На улице ему стало легче. Он ясно понимал, что скоро Яков умрёт, и это возбуждало в нём чувство раздражения против кого-то. Якова он не жалел, потому что не мог представить, как стал бы жить между людей этот тихий парень. Он давно смотрел на товарища как на обречённого к исчезновению. Но его возмущала мысль: за что измучили безобидного человека, за что прежде времени согнали его со света? И от этой мысли злоба против жизни — теперь уже основа души — росла и крепла в нём.
Ночью ему не спалось. В комнате, несмотря на открытое окно, было душно… Он вышел на двор и лёг на землю под вязом, у забора. Лёжа на спине, он смотрел в ясное небо и чем пристальнее смотрел, тем больше видел в нём звёзд. Млечный путь серебристой тканью разостлался по небу от края до края, — смотреть на него сквозь ветви дерева было приятно и грустно. В небе, где нет никого, сверкают звёзды, а земля… чем украшена? Илья прищуривал глаза — тогда казалось, что ветви поднимаются выше и выше. На голубом, усеянном яркими звёздами бархате небес чёрные узоры листвы были похожи на чьи-то руки, простёртые к небу в попытке достичь его высот. Илье вспоминались голубые сны товарища, и пред ним вставал образ Якова, тоже весь голубой, лёгкий, прозрачный, с яркими и добрыми, как звёзды, глазами… Вот: жил человек, и его замучили за то, что он смирно жил… А мучители живут, как хотят…
Сестра Гаврика стала ходить в лавочку Лунёва почти каждый день. Она являлась постоянно озабоченная чем-то, здороваясь с Ильёй, крепко встряхивала его руку и, перекинувшись с ним несколькими словами, исчезала, оставляя после себя что-то новое в мыслях Ильи. Однажды она спросила его:
— Вам нравится торговать?
— Не так, чтобы — очень, — пожимая плечами, ответил Лунёв. — Однако надо чем-нибудь жить…
Она внимательно посмотрела в его лицо серьёзными глазами своими, её лицо как-то ещё больше выдвинулось вперёд.
— А вы не пробовали жить каким-нибудь трудом? — спросила девушка.
Илья не понял её вопроса:
— Как вы сказали?
— Вы работали когда-нибудь?
— Всегда. Всю жизнь. Вот — торгую… — с недоумением ответил Лунёв.
Она улыбнулась, — и в улыбке её было что-то обидное.
— Вы думаете — торговля труд? Вы думаете — это всё равно? — быстро спросила она.
— А как же?
Глядя на её лицо, Лунёв чувствовал, что она говорит серьёзно, не шутит.

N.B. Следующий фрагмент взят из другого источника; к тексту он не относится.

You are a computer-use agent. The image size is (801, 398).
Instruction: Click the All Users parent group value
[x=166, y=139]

— О нет, — снисходительно улыбаясь, продолжала девушка. — Труд — это когда человек создаёт что-нибудь затратой своей силы… когда он делает… тесёмки, ленты, стулья, шкафы… понимаете?

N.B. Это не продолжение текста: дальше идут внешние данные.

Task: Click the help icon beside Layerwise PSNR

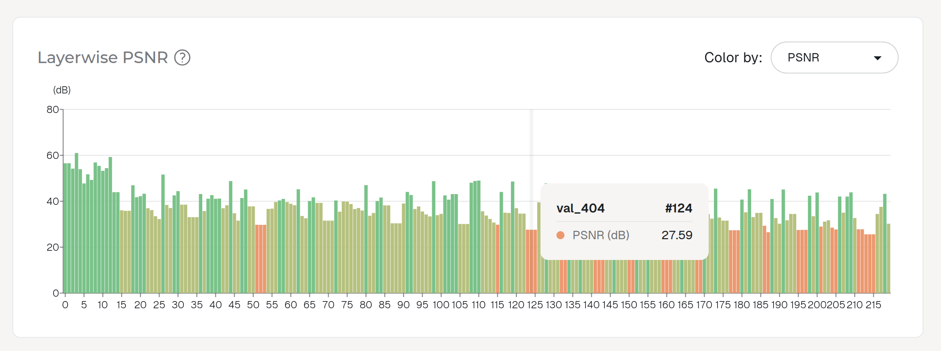Action: [x=182, y=58]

Лунёв молча кивнул головой и покраснел: ему было стыдно сказать, что он не понимает.
— А торговля — какой же труд? Она ничего не даёт людям! — с убеждением сказала девушка, пытливо разглядывая лицо Ильи.
— Конечно, — медленно и осторожно заговорил он, — это вы верно… Торговать не очень трудно… кто привык… Но только и торговля даёт… не давала бы барыша, зачем и торговать?